*Texto de origem*:

▬▬▬▬▬▬

Cultura

Papa: na Quaresma, pedir a graça de despertar do nosso letargo interior





"O tempo forte da Quaresma é uma oportunidade", disse o Papa no Angelus deste domingo. "É um período em que Deus quer nos acordar do letargo interior. Porque – lembremo-nos bem – manter acordado o coração não depende somente de nós: é uma graça e deve ser pedida."

O episódio da Transfiguração proposto pelo Evangelho deste II Domingo da Quaresma foi o tema da reflexão do Papa Francisco no Angelus dominical. Numa Praça São Pedro ensoralada, com temperatura quase primaveril, o Pontífice comentou um detalhe da cena em que Jesus sobre o monte com Pedro Tiago e João: a sonolência dos discípulos num momento tão importante, diante de um espetáculo único de ver Jesus mudar de aspecto.

Lendo com atenção o Evangelho, explica o Papa, Pedro, João e Tiago adormecem antes que tenha início a Transfiguração, isto é, enquanto Jesus estava em oração. Tratou-se evidentemente de uma oração que se prolongou por muito tempo e os discípulos foram vencidos pelo cansaço. Francisco então questiona: este sono fora de lugar não se parece talvez com muitos de nossos sonos que nos vêm durante momentos que sabemos ser importantes, como o convívio familiar deois de um dia de intenso trabalho?

"O tempo forte da Quaresma é uma oportunidade neste sentido. É um período em que Deus quer nos acordar do letargo interior. Porque – lembremo-nos bem – manter acordado o coração não depende somente de nós: é uma graça e deve ser pedida."

▬▬▬▬▬▬

Reproduza literalmente o trecho do texto sobre a Quaresma que vai de "Lendo com atenção" até "de intenso trabalho?", inclusive.

*Conjunto de linhas*:
▬▬▬▬▬▬

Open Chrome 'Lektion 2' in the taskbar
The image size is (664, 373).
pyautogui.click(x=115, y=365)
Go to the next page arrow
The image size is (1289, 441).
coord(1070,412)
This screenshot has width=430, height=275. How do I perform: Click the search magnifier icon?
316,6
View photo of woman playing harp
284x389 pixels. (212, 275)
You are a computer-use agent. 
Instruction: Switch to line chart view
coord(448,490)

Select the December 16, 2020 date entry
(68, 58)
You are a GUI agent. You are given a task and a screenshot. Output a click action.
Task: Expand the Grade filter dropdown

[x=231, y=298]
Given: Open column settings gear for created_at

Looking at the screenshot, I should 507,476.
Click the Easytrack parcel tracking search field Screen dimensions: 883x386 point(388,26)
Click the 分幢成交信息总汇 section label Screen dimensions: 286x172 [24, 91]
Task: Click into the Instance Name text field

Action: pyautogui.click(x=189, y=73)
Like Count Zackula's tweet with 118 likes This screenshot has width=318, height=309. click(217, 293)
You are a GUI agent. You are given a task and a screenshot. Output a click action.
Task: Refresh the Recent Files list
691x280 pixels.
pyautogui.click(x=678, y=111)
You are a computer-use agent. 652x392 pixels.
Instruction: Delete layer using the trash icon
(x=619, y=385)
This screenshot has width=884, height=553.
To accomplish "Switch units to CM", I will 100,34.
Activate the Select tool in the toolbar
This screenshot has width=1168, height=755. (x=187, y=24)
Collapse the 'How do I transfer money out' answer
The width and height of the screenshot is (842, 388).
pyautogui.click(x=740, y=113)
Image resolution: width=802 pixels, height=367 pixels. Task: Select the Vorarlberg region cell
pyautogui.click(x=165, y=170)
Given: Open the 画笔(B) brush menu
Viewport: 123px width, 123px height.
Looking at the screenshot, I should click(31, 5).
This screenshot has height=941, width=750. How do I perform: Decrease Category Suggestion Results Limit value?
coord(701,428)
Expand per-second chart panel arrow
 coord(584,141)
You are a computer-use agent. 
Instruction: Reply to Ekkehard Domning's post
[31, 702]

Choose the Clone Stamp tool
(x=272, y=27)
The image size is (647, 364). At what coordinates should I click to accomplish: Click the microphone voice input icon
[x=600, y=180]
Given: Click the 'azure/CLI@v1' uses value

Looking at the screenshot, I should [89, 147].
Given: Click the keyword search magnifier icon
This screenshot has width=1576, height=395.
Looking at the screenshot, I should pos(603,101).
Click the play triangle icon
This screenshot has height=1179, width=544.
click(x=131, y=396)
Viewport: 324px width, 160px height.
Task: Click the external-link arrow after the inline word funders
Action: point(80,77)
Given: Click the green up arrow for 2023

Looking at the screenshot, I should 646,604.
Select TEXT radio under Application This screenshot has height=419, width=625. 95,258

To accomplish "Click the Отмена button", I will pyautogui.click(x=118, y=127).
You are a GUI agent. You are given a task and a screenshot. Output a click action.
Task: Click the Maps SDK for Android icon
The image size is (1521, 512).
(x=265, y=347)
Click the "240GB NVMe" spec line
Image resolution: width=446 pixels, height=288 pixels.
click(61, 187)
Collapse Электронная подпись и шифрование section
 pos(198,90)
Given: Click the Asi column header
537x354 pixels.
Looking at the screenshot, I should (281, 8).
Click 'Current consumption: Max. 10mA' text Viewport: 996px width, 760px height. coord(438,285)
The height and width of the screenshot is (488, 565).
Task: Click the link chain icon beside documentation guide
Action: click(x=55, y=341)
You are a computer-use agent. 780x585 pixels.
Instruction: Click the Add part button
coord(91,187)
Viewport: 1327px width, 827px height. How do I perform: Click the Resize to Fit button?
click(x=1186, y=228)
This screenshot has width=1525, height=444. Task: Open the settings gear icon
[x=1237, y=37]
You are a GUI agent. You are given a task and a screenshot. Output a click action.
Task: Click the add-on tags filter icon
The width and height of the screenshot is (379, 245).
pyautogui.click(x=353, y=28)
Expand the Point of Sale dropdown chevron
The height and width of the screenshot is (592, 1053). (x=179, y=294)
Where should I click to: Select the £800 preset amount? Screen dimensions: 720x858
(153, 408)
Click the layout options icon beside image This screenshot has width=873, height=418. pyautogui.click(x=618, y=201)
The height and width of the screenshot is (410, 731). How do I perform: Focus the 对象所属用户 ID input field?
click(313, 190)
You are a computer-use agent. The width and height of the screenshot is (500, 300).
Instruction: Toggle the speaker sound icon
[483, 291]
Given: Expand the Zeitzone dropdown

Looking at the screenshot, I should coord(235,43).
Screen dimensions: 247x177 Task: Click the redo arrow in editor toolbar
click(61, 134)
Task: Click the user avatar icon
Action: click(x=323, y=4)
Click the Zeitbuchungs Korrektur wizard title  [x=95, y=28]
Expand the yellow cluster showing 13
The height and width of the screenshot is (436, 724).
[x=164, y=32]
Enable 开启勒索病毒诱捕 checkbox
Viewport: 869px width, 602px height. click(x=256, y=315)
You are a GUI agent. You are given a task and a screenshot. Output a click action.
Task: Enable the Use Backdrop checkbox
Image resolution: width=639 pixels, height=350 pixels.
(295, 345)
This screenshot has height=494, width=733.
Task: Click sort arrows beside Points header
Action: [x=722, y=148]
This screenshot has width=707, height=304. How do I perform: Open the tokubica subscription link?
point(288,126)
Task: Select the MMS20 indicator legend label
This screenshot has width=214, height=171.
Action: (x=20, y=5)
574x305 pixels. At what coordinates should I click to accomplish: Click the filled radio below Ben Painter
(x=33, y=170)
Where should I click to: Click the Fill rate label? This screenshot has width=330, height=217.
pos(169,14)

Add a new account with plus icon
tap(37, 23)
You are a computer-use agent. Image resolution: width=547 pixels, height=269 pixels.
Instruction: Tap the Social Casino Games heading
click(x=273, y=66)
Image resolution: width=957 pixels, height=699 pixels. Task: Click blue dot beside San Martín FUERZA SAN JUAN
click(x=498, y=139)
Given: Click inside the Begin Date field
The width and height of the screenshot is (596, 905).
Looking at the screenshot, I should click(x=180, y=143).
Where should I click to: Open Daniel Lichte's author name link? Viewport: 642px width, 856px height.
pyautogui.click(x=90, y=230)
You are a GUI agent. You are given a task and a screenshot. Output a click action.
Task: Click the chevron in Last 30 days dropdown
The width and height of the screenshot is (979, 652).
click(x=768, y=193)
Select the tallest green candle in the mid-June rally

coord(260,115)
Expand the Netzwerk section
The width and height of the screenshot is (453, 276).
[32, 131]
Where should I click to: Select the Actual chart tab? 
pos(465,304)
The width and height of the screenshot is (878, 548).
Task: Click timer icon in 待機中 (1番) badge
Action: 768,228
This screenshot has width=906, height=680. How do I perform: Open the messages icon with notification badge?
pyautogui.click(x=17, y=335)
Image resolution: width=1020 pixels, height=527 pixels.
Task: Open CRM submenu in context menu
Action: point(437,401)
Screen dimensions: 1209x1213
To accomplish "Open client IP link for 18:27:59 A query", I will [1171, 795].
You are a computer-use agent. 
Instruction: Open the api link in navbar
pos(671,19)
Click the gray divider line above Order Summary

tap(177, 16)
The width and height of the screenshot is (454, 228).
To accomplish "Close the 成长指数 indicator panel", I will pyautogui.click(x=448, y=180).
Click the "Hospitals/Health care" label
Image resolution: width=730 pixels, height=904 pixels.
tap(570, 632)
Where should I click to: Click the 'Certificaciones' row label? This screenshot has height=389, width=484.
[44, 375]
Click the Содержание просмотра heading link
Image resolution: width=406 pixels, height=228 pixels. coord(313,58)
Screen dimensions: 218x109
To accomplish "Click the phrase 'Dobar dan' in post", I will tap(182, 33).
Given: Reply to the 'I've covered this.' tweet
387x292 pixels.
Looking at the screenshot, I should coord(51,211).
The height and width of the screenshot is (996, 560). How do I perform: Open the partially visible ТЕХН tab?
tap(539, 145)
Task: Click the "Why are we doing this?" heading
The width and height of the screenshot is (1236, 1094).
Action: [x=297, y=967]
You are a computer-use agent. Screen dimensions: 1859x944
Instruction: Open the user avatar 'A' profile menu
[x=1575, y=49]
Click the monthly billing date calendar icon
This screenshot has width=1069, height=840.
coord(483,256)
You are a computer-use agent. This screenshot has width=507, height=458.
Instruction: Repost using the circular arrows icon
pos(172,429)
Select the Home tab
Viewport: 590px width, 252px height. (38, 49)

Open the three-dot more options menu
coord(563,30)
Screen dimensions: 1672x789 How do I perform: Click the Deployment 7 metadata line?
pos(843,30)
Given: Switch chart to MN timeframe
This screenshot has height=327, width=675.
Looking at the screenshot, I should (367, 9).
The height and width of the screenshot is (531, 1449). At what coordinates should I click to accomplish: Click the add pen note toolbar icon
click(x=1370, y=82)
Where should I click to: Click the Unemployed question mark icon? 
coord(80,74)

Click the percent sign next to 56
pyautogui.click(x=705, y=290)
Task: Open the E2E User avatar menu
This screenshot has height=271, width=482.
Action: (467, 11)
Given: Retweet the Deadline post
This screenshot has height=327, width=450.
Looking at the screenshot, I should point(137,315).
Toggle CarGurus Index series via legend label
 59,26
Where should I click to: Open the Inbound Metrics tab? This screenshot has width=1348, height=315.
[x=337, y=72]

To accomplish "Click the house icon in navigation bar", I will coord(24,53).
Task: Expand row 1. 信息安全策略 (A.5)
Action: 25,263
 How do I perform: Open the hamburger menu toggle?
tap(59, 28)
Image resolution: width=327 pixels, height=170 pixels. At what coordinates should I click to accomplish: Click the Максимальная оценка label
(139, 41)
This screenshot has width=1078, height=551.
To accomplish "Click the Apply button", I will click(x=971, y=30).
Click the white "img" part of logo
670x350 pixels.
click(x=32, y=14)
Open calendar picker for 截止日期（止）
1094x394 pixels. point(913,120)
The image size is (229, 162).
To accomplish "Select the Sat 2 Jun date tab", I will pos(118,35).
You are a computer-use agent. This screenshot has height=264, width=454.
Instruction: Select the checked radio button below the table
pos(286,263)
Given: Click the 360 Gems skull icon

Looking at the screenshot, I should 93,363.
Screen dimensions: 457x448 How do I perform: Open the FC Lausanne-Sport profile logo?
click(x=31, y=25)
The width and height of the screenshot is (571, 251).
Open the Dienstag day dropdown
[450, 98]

▬▬▬▬▬▬

*Solução do problema*:
Lendo com atenção o Evangelho, explica o Papa, Pedro, João e Tiago adormecem antes que tenha início a Transfiguração, isto é, enquanto Jesus estava em oração. Tratou-se evidentemente de uma oração que se prolongou por muito tempo e os discípulos foram vencidos pelo cansaço. Francisco então questiona: este sono fora de lugar não se parece talvez com muitos de nossos sonos que nos vêm durante momentos que sabemos ser importantes, como o convívio familiar deois de um dia de intenso trabalho?